Ana Beatriz Villas Boas, Scripps Institution of Oceanography, La Jolla, CA, United States, Fabrice Ardhuin, University of Bretagne Occidentale, CNRS, IFREMER, IRD, Plouzané, France, Bruce D Cornuelle, University of California San Diego, La Jolla, CA, United States, Sarah T Gille, UCSD, La Jolla, CA, United States and Matthew R Mazloff, Scripps Institution of Oceanography, University of California, San Diego, La Jolla, CA, United States
Abstract:
Surface gravity waves play a major role in the exchange of momentum, heat, energy, and gases between the ocean and the atmosphere. Waves are modulated by ocean currents via wave–current interactions, which lead to variations in their direction, frequency, and amplitude.
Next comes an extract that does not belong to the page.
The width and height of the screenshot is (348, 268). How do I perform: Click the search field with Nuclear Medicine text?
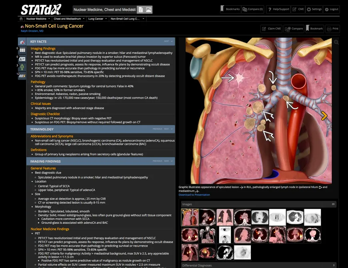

Recent studies of wave-current interactions suggest that the spatial variability of the significant wave height at submesoscales (10-100 km) is dominated by the spatial variability of the current field. At these scales, divergent motions associated with tides and inertia-gravity waves may contribute to a large portion of the surface kinetic energy (EKE). In the California Current region, for example, the EKE at submesoscales is mostly dominated by balanced (rotational) motions in late winter/spring, while divergence is stronger in late summer/fall. If surface waves respond differently to divergence and vorticity, seasonal changes in the dominant regime of surface currents may lead to significant changes in the surface wave field. In the present work, we use an ensemble of synthetic flow fields to force WAVEWATCH III and assess the relative impact of current divergence and vorticity in modifying several properties of the waves. We find that the wavenumber spectrum of the significant wave height (Hs) is highly sensitive to the nature of the underlying current and that at wavelengths from 10-100 km the spectral slope of Hs nearly follows EKE spectral slope.
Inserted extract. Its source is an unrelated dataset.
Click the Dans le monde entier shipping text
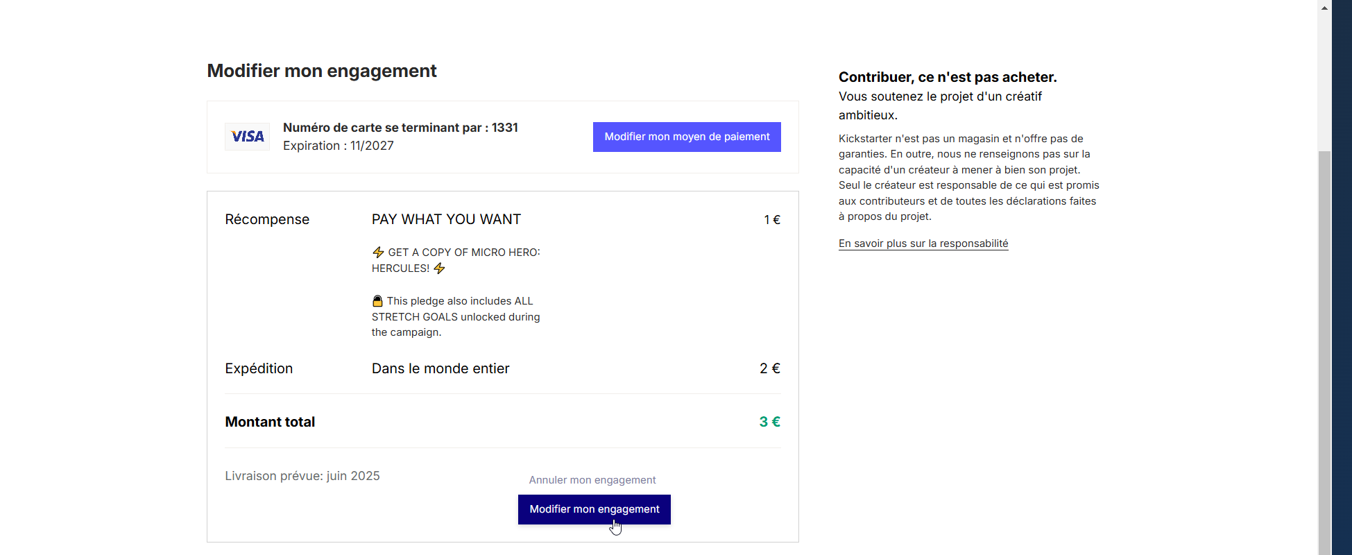Image resolution: width=1352 pixels, height=555 pixels. coord(440,368)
In addition, the response behavior diagnosed with the idealized ensembles are used to interpret the results of simulations using surface currents from the 2 km resolution LLC4320 MITgcm output in the California Current region. The results suggest that wave parameters could be used to detect and characterize strong gradients in the velocity field which is particularly relevant for SWOT, as well as CFOSAT and several proposed satellite missions.